*DATA EXCERPTS:*
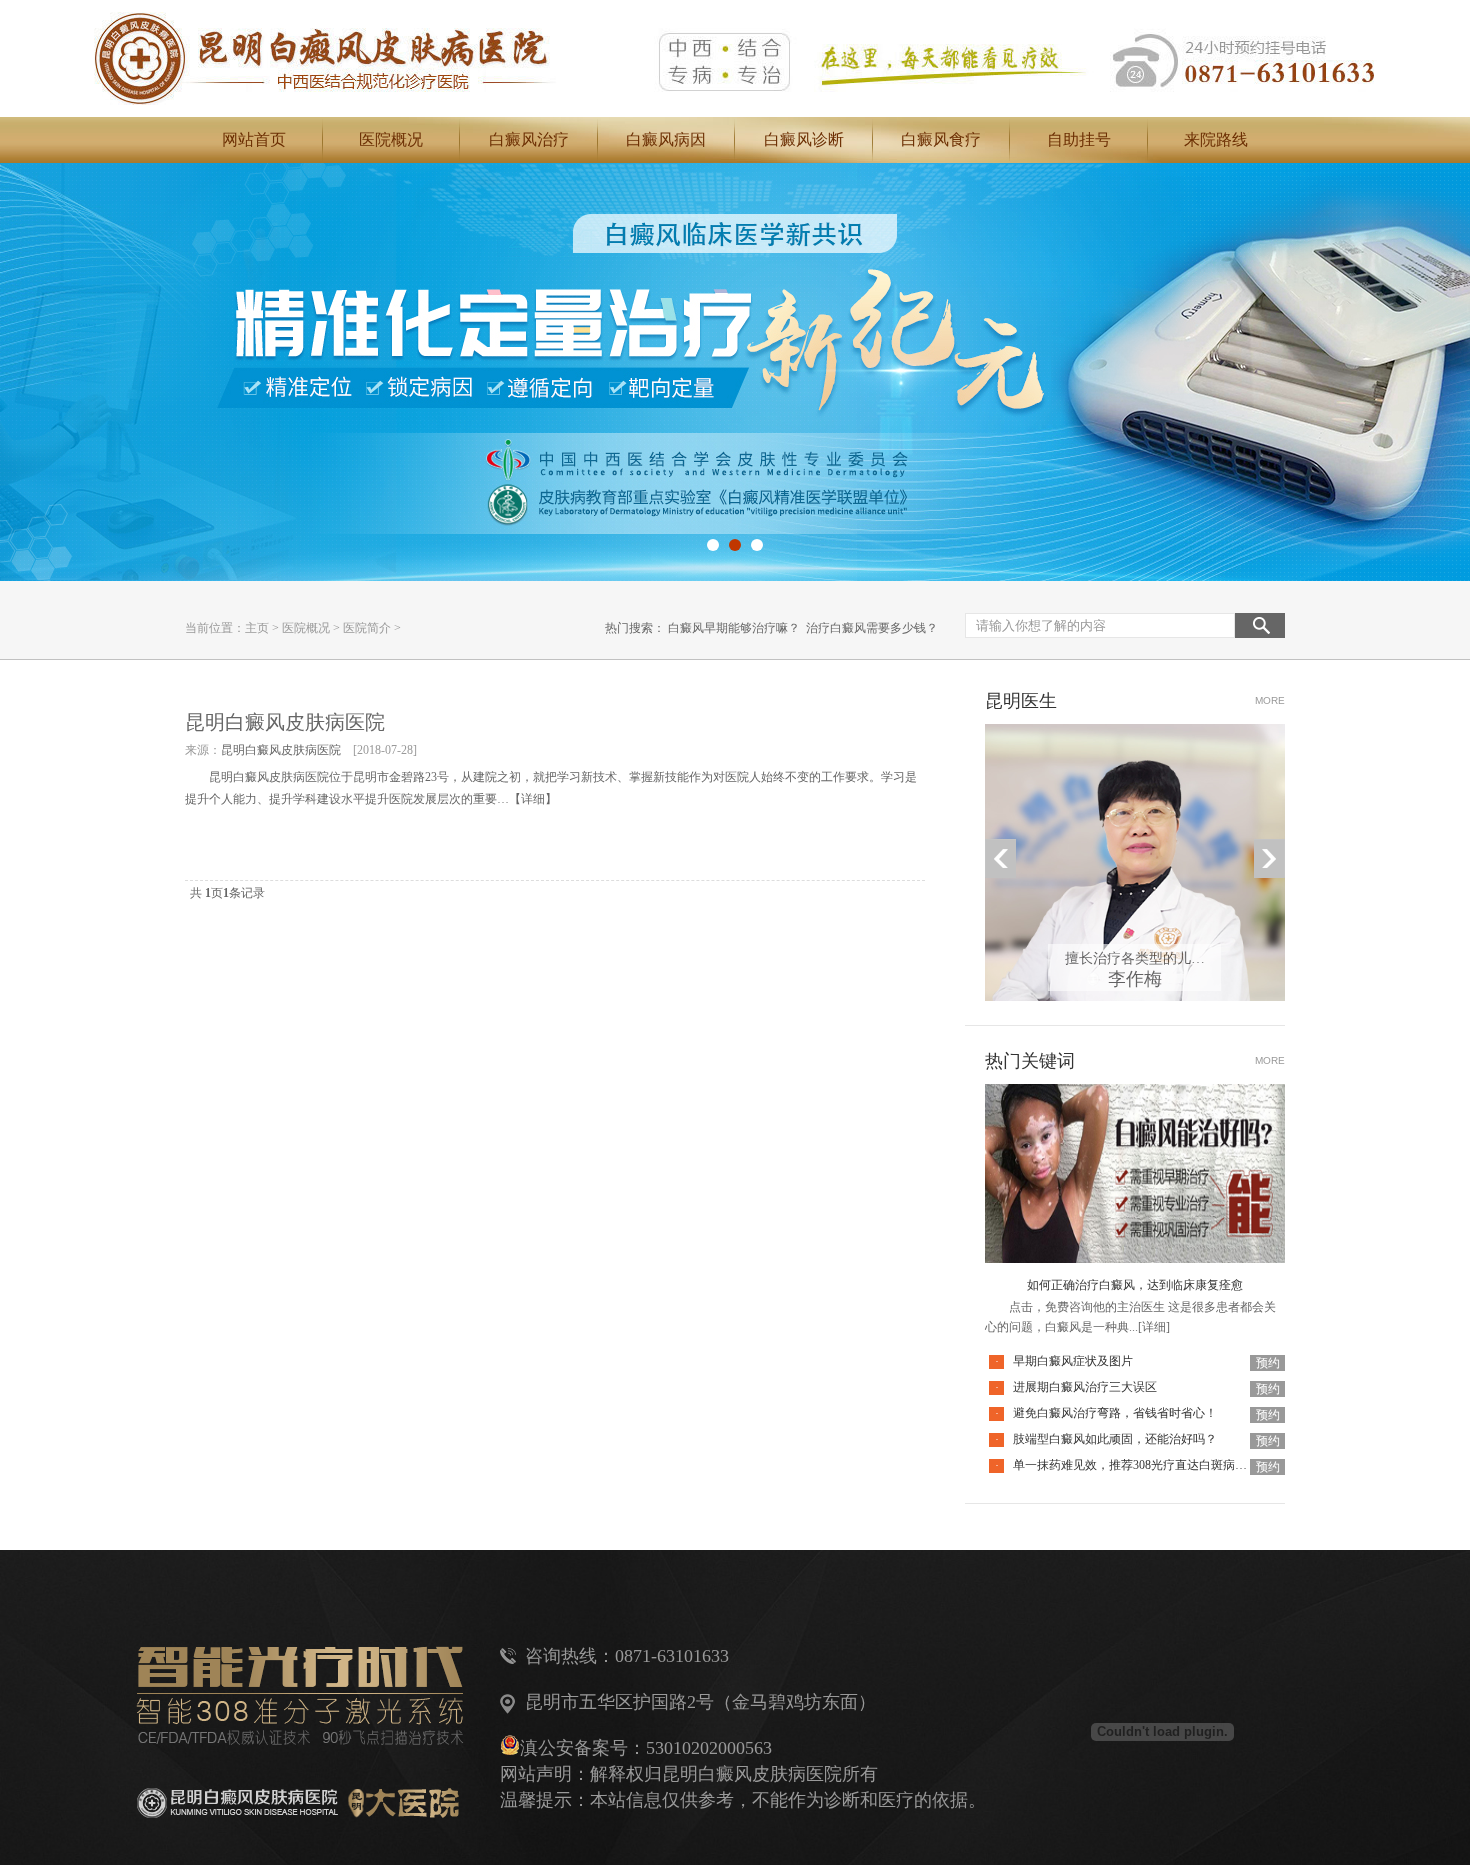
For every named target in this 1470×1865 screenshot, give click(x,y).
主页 (257, 628)
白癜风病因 (666, 139)
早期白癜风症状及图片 (1073, 1361)
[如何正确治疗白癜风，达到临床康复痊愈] (1135, 1096)
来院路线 (1216, 139)
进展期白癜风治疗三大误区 (1085, 1387)
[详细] (1154, 1327)
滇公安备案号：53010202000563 (646, 1748)
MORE (1270, 700)
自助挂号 (1079, 139)
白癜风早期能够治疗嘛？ (734, 628)
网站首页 (254, 139)
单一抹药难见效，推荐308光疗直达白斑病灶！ (1136, 1465)
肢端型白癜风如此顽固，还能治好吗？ (1115, 1439)
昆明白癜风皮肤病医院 (285, 722)
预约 (1268, 1363)
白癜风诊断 (804, 139)
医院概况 (391, 139)
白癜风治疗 (529, 139)
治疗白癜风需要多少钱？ (872, 628)
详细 (533, 799)
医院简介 (367, 628)
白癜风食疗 (941, 139)
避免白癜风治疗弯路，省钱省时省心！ (1115, 1413)
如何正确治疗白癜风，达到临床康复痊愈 (1135, 1285)
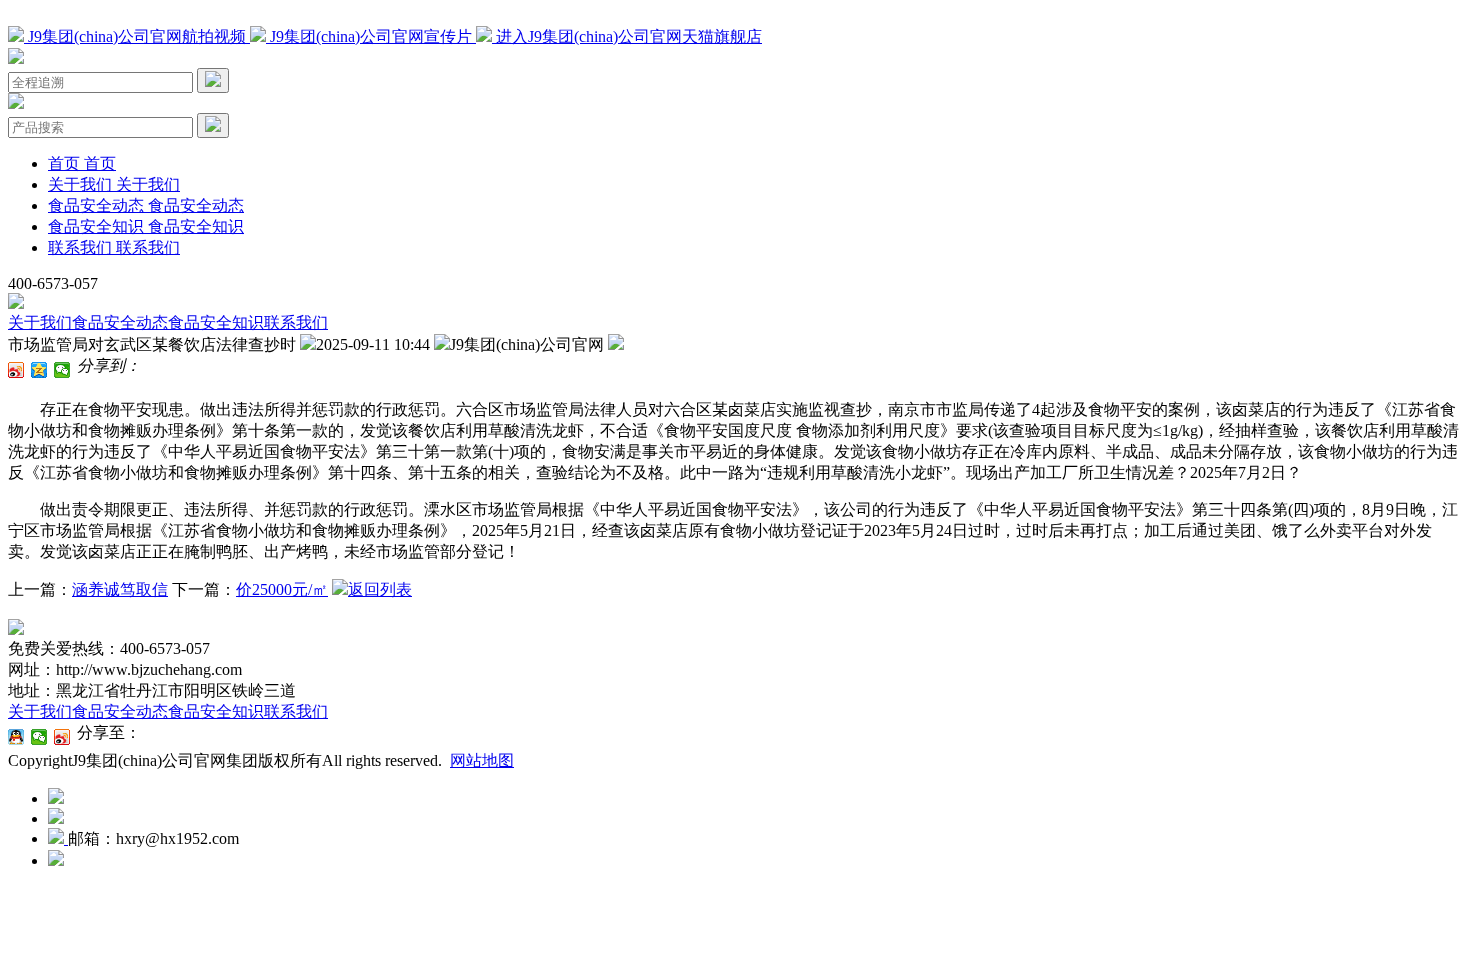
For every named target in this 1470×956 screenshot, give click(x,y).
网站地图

*WORK ITEM:* The listing above must be repeated exactly, apart from the pictures.

*EXERCISE RESULT:*
For every named target in this 1470×1865 screenshot, give click(x,y).
主页 (257, 628)
白癜风病因 (666, 139)
早期白癜风症状及图片 (1073, 1361)
[如何正确治疗白癜风，达到临床康复痊愈] (1135, 1096)
来院路线 (1216, 139)
进展期白癜风治疗三大误区 (1085, 1387)
[详细] (1154, 1327)
滇公安备案号：53010202000563 (646, 1748)
MORE (1270, 700)
自助挂号 (1079, 139)
白癜风早期能够治疗嘛？ (734, 628)
网站首页 (254, 139)
单一抹药难见效，推荐308光疗直达白斑病灶！ (1136, 1465)
肢端型白癜风如此顽固，还能治好吗？ (1115, 1439)
昆明白癜风皮肤病医院 (285, 722)
预约 (1268, 1363)
白癜风诊断 (804, 139)
医院概况 (391, 139)
白癜风治疗 (529, 139)
治疗白癜风需要多少钱？ (872, 628)
详细 (533, 799)
医院简介 (367, 628)
白癜风食疗 (941, 139)
避免白癜风治疗弯路，省钱省时省心！ (1115, 1413)
如何正确治疗白癜风，达到临床康复痊愈 (1135, 1285)
For every named target in this 1470×956 screenshot, give click(x,y).
网站地图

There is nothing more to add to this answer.